The University of Birmingham has purchased a laboratory-scale rare earth roll separator for its School of Metallurgy and Minerals lithium-ion battery recycling research facility. The high-intensity magnetic separator enables the separation of very weakly magnetic particles.
The system is provided by Bunting, a designer and manufacturer of magnetic separators for the recycling and waste industries, based in Redditch and Berkhamsted.
The Faraday Institution is funding the ReLiB (Recycling and Reuse of Li-ion Batteries) project, researching the reclamation, reuse and recycling of batteries used in electric vehicles. As a key part of the project, the School of Metallurgy and Minerals has established a new research facility assessing the chemical and physical challenges of effectively managing the re-use and recycling used car batteries. This includes a battery shredding facility and a range of physical separation equipment.
Throughout the project, the team from the univeristy worked closely with Bunting applications engineers based at the Redditch manufacturing plant. The university team regularly use the wide range of laboratory-scale separation equipment at the firm’s Customer Experience Centre, including a state-of-the-art electroStatic separator.
Previously, the University purchased a laboratory-scale metal separation module comprising a high-strength rare earth drum magnet and eddy current separator. This focuses on the recovery of non-ferrous metallics.
The new laboratory-scale rare earth roll separator works in conjunction with other separation equipment, enabling the separation of various anode and cathode materials from the shredded battery components.
High-intensity magnetic separation
The separator features a 200mm diameter head pulley on a short conveyor, constructed using high-strength permanent neodymium rare earth magnet rings sandwiched between steel pole pieces. A vibratory feeder seemingly delivers an even, controlled feed of shredded material onto a thin conveyor belt. This belt transports the material into the high-intensity magnetic field of the head pulley, which attracts magnetically susceptible metals and materials, altering their final trajectory and enabling a separation using a strategically placed splitter. The rare earth roll employs a radial magnetic field with the poles running in the same direction as the material flow.

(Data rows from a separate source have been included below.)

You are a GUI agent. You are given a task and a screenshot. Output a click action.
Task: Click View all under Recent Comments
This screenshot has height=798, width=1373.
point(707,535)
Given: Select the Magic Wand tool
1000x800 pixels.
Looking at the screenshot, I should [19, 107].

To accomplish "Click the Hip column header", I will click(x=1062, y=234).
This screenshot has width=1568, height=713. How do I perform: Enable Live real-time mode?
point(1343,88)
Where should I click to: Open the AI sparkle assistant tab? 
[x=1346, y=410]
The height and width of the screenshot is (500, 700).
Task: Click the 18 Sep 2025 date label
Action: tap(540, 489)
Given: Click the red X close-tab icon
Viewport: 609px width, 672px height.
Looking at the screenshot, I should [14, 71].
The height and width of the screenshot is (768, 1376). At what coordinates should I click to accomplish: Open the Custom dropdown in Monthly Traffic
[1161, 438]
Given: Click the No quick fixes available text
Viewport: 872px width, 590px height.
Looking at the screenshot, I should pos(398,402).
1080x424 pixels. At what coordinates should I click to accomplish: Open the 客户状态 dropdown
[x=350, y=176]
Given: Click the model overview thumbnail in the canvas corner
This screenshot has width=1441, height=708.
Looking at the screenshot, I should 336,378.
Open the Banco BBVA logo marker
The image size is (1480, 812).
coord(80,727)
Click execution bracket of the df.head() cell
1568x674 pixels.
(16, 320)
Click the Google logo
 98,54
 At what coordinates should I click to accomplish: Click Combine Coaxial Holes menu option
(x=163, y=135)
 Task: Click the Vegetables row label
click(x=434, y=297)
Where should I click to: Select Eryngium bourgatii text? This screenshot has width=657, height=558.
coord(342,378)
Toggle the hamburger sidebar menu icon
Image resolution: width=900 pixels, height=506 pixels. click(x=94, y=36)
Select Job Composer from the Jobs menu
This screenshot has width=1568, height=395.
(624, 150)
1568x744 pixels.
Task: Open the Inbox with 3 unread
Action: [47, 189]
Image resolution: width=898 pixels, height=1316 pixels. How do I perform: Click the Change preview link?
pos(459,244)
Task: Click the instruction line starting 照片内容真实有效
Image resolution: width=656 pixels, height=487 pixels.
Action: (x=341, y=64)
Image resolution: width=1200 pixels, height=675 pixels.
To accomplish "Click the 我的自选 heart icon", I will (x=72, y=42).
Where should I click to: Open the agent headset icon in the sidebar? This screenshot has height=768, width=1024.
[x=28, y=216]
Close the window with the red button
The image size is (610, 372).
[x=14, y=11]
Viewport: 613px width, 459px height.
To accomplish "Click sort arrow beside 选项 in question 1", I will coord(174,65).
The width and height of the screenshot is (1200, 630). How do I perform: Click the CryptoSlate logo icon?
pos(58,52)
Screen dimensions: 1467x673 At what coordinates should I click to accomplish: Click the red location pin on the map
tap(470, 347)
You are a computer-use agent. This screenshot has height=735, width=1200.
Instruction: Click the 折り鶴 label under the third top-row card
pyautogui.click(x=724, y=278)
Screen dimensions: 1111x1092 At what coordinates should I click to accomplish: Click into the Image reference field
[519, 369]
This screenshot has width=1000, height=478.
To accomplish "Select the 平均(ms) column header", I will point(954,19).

Technology plays a key role in the successful management of secondary materials such as lithium-ion batteries. With virgin raw material reserves under severe pressure, successful ‘urban mining’ of secondary and waste materials supports the recovery of valuable metals and rare earth elements. Magnetic and electroStatic separation provide environmentally-friendly mechanical solutions for physical segregation and subsequent recycling.